Published 11:43 am Tuesday, December 14, 2010

By By BETTY MITCHELL GRAY
betty@wdnweb.com
Contributing Writer

Beaufort County Schools Superintendent Don Phipps said he and other school leaders are tired of bomb threats being made against the local public schools to the point they are taking steps to educate students’ parents of the serious consequences that can befall students who make such threats.
“It’s very disruptive to the educational process,” Phipps said in a recent interview with the Washington Daily News.
In October, Southside High School received four separate bomb threats on consecutive days, leading to the evacuation of the school’s 463 students, faculty and staff following each threat.
Following those threats, Beaufort County Sheriff’s deputies charged three local teenagers in connection with three of those threats. 18-year-old Gregory Latham and 16-year-old Aaron Moore, both of Chocowinity, were charged with felony false bomb report to a public building.

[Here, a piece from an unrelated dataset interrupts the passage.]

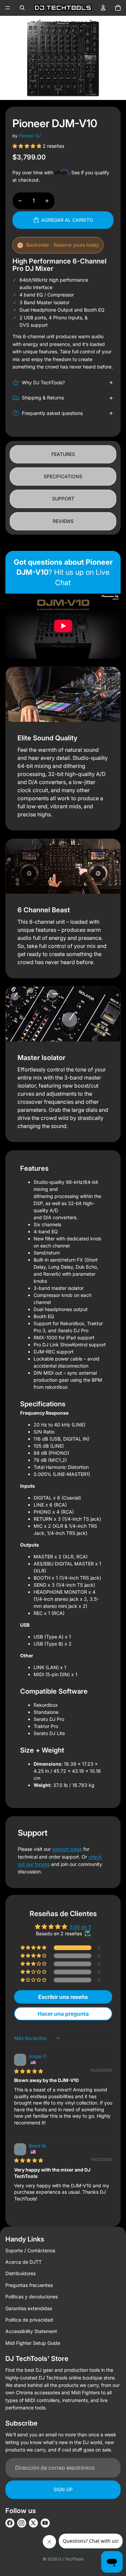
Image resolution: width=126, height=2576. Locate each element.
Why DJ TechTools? (43, 382)
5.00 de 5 (80, 1927)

Deputies also have charged a 15-year-old with another bomb threat. That person’s name was not released because of his or her age, according to news reports.
Since then, the school system has continued to receive bomb threats — bringing the total of bomb threats received this semester to six — resulting in more threats against the schools in one semester than were previously received in an entire school year, Phipps said.

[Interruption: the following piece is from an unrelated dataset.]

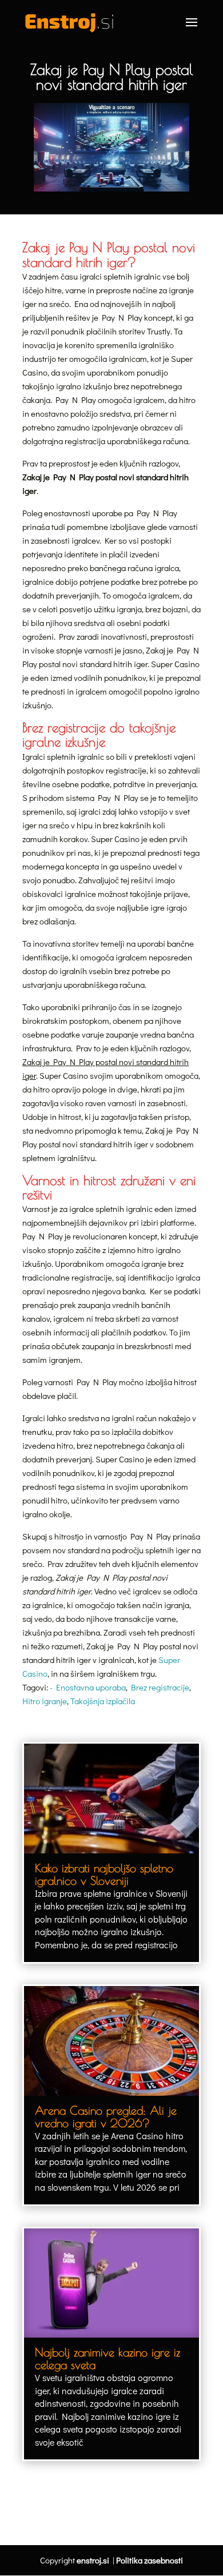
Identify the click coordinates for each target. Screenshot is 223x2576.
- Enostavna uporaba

Despite the fact that no bombs have been found by law-enforcement investigators and each threat was ultimately described as “a hoax,” school administrators have no choice but to treat the incidents as actual threats, Phipps said.

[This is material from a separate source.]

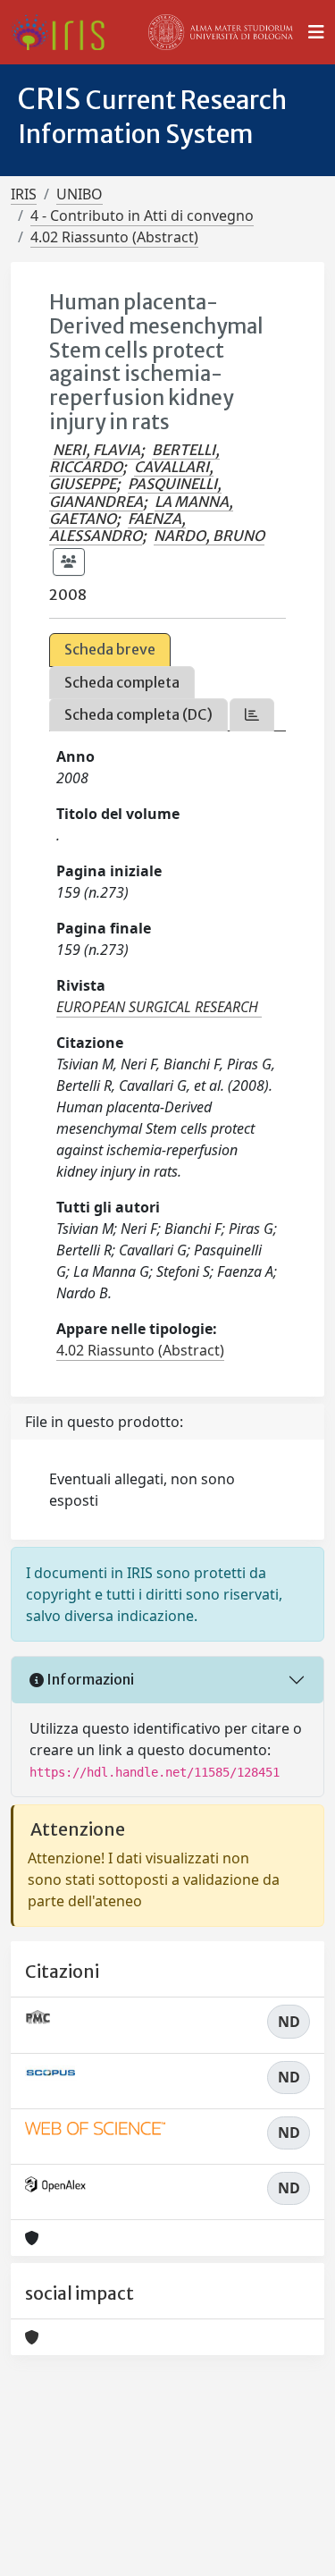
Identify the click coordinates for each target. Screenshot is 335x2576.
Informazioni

In addition to the evacuation of the school involved in a threat, the principal at the school that is the target of the threat must contact local law-enforcement officials and the superintendent, alerting them to the threat. Local rescue and fire departments also must respond, he said.
“We take the cautious approach,” Phipps said. “It doesn’t matter how real we think the threat is.”
In an effort to educate parents and students about bomb threats, local schools have sent telephone messages to students’ homes through the school Alert Now system and posted information on the seriousness of bomb threats and the penalties levied against those who issue such threats on the school system’s website.
In 1999, the N.C. General Assembly stiffened penalties for those who make bomb threats against schools and approved holding parents liable for those actions.
When the law passed, then-Gov. James B. Hunt Jr. said North Carolina would have “zero tolerance for anyone who makes threats of violence against our schools.”
The law made it a serious felony for people who make school-related bomb threats, even if they are hoaxes. It also requires an automatic suspension for 365 days for any student who makes a false report or perpetrates a hoax. Parents or legal guardians may be held liable for costs resulting from the disruption or dismissal of school — up to $25,000 for a hoax and up to $50,000 if a bomb is discharged. The law also required the Division of Motor Vehicles to revoke the permit or driver’s license of a person convicted of making a false threat.
The current penalties were proposed by school principals and superintendents following a rash of threats and hoaxes in the wake of the shootings at Columbine High School.
In addition to penalties levied under state law, Beaufort County school students also face disciplinary action under the Student Code of Conduct.
“I just want parents and students to know that there is a punishment to be paid and it’s pretty strict,” Phipps said.